According to ICS-CERT, the campaign has compromised numerous industrial control systems environments and has been ongoing since at least 2011. The campaign is using a variant of the BlackEnergy malware. BlackEnergy has been linked to a number of attacks, including the recently disclosed activities of the Sandworm Team.
"ICS-CERT has determined that users of HMI products from various vendors have been targeted in this campaign, including GE Cimplicity, Advantech/Broadwin WebAccess, and Siemens WinCC," according to the advisory. "It is currently unknown whether other vendor’s products have also been targeted."
"ICS‑CERT is working with the involved vendors to evaluate this activity and also notify their users of the linkages to this campaign," the advisory states.
So far, the ICS-CERT team has not identified any attempts to damage victims' control processes, and been unable to verify if the intruders have expanded access beyond the compromised human-machine interface (HMI) into the remainder of the underlying control system. Still, ICS-CERT notes that the malware deployments have typically included modules that seek out any network-connected file shares and removable media in hopes of facilitating additional lateral movement within the environment.
Not all of the malware's functionality is deployed to all victims, the team notes.
"The attacks described in the advisory are of an extremely worrisome kind," said Francis Cianfrocca, CEO of Bayshore Networks, in an email. "It's commonplace for industrial control-system software to be deployed on Windows machines (servers and workstations), and this won't change soon because these software products are very slow to evolve. Typically, workstations that run control software are dual-homed (one leg in the machine network and one on the IT side), but without very careful controls, even this defense model is easily defeated by advanced malware."
The initial infection vector for systems running GE's Cimplicity HMI with a direct connection to the Internet appears to be CVE-2014-0751. The ICS-CERT team noted that the attackers behind the campaign share the same command and control infrastructure as the Sandworm team.
Ken Westin, security analyst for Tripwire, said part of the problem is the number of ICS devices accessible over the Internet.
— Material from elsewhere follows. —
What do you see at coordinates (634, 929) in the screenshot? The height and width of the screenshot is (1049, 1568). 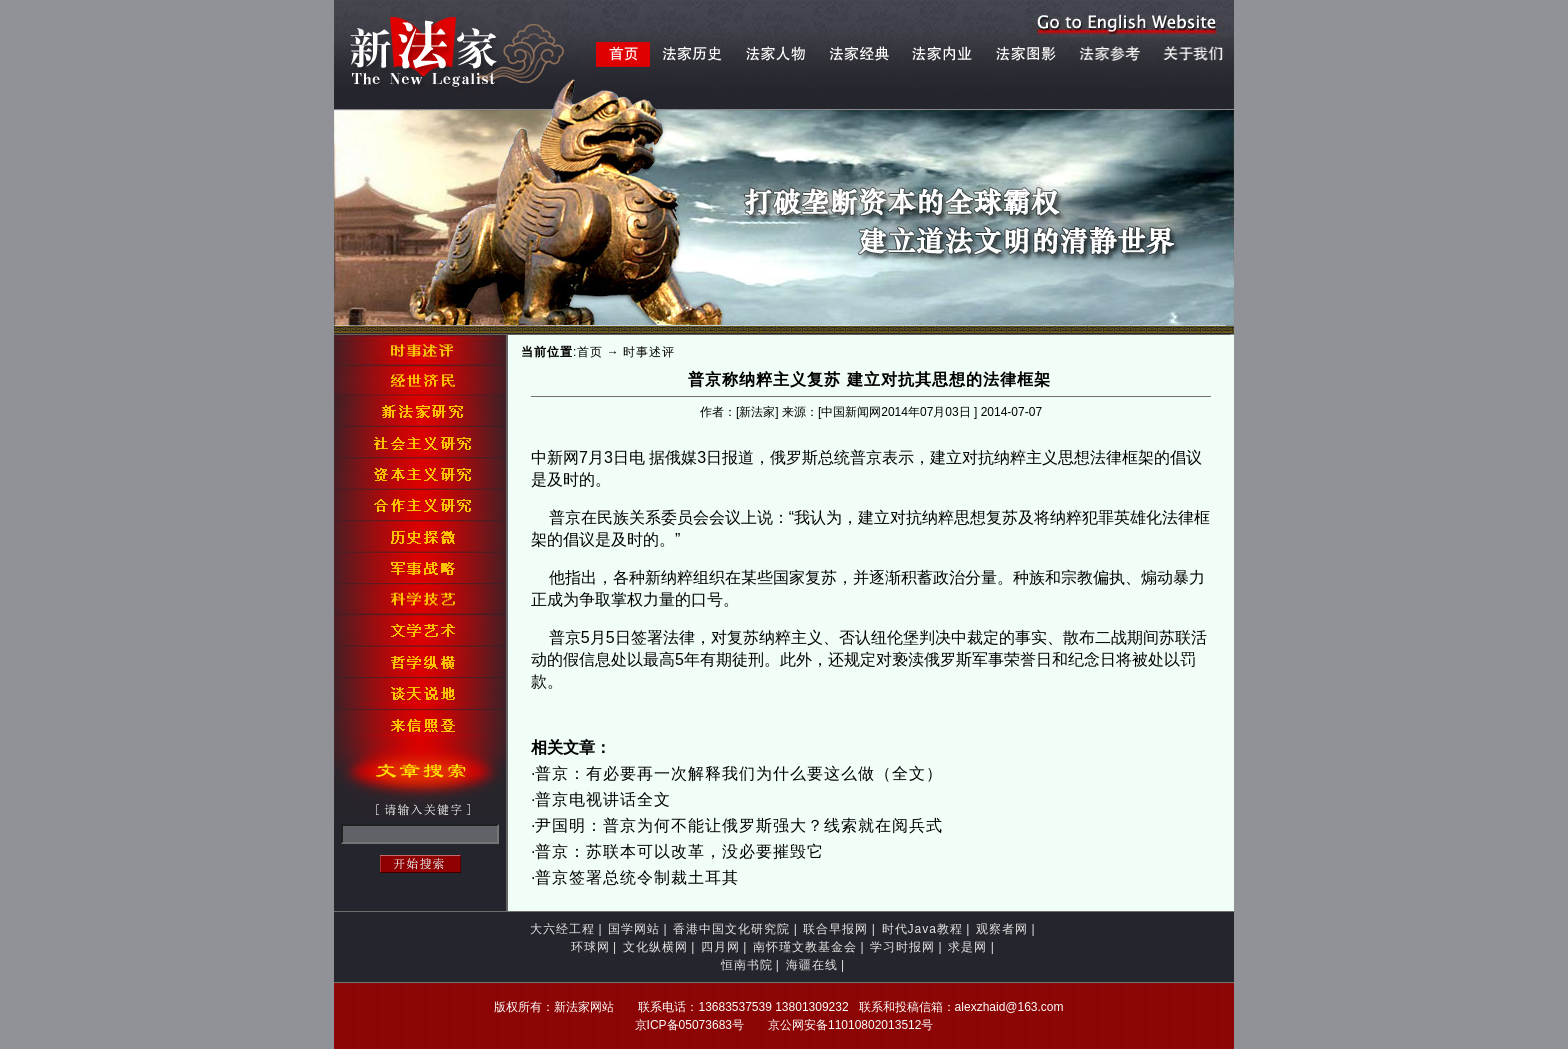 I see `国学网站` at bounding box center [634, 929].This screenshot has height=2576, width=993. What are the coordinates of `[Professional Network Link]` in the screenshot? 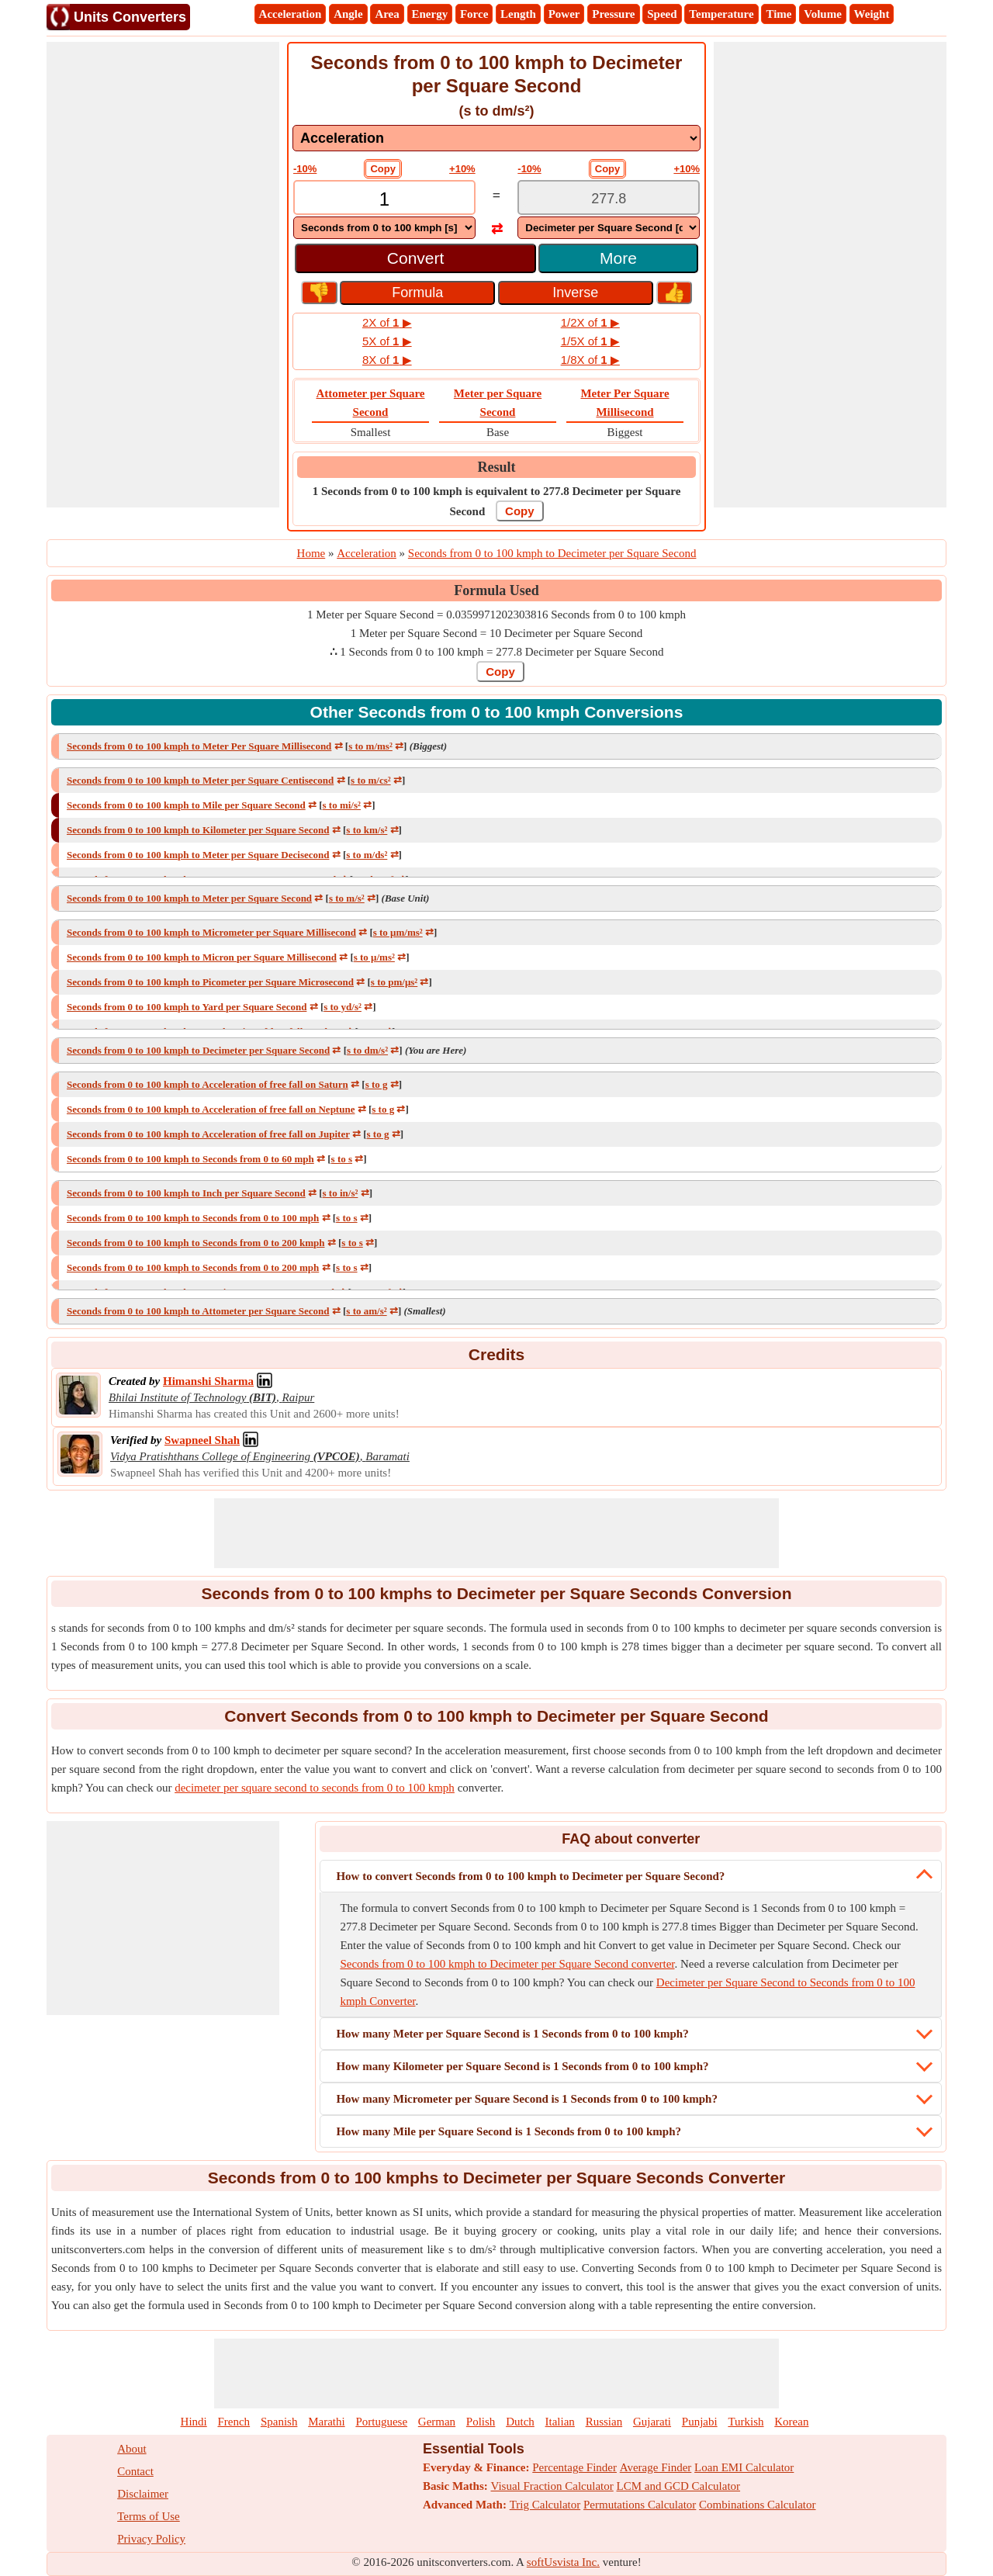 It's located at (208, 1381).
"Anyone can run scans and identify numerous ICS systems that are accessible via the Internet," he said. "Multiple vendors have been targeted with this malware including GE Cimplicity, Advantech Broadwin WebAccess and possibly Siemens WinCC. Although the compromised systems have not caused damage at this point, this attack could potentially be gathering information about vulnerabilities for use in a larger scale or more sophisticated attack."
The ICS-CERT team has analyzed two different .cim files used in this campaign: devlist.cim and config.bak. Both files use scripts that ultimately install the BlackEnergy malware.
To address the situation, ICS-CERT has produced a YARA signature to help identify if the malware files are present on a given system. YARA is a pattern-matching tool used by security researchers and companies to identify malware. ICS-CERT asks organizations report any positive or suspected findings to the team for further analysis and correlation.
The YARA signature is available at: /sites/default/files/file_attach/ICS-ALERT-14-281-01.yara.
*This story was updated with additional information.